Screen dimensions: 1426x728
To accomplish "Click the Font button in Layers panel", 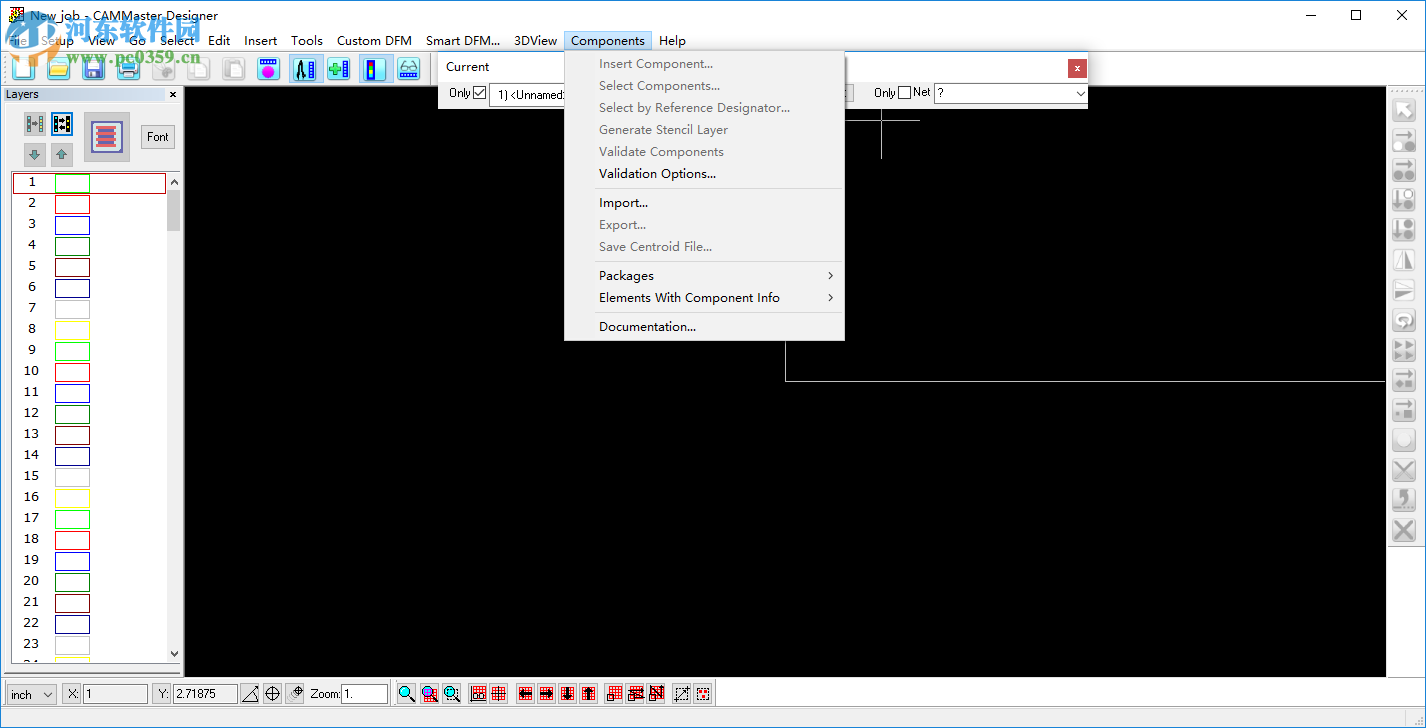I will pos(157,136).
#####
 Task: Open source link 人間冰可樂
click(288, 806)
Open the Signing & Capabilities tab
#####
▶ _Instruction_: Render the rows from the line containing "Task: Open source link 人間冰可樂" through the line containing "Open the Signing & Capabilities tab" as a JSON list of strings, one string per line, omitting blank lines.

▶ _Solved exercise_:
[
  " Task: Open source link 人間冰可樂",
  "click(288, 806)",
  "Open the Signing & Capabilities tab"
]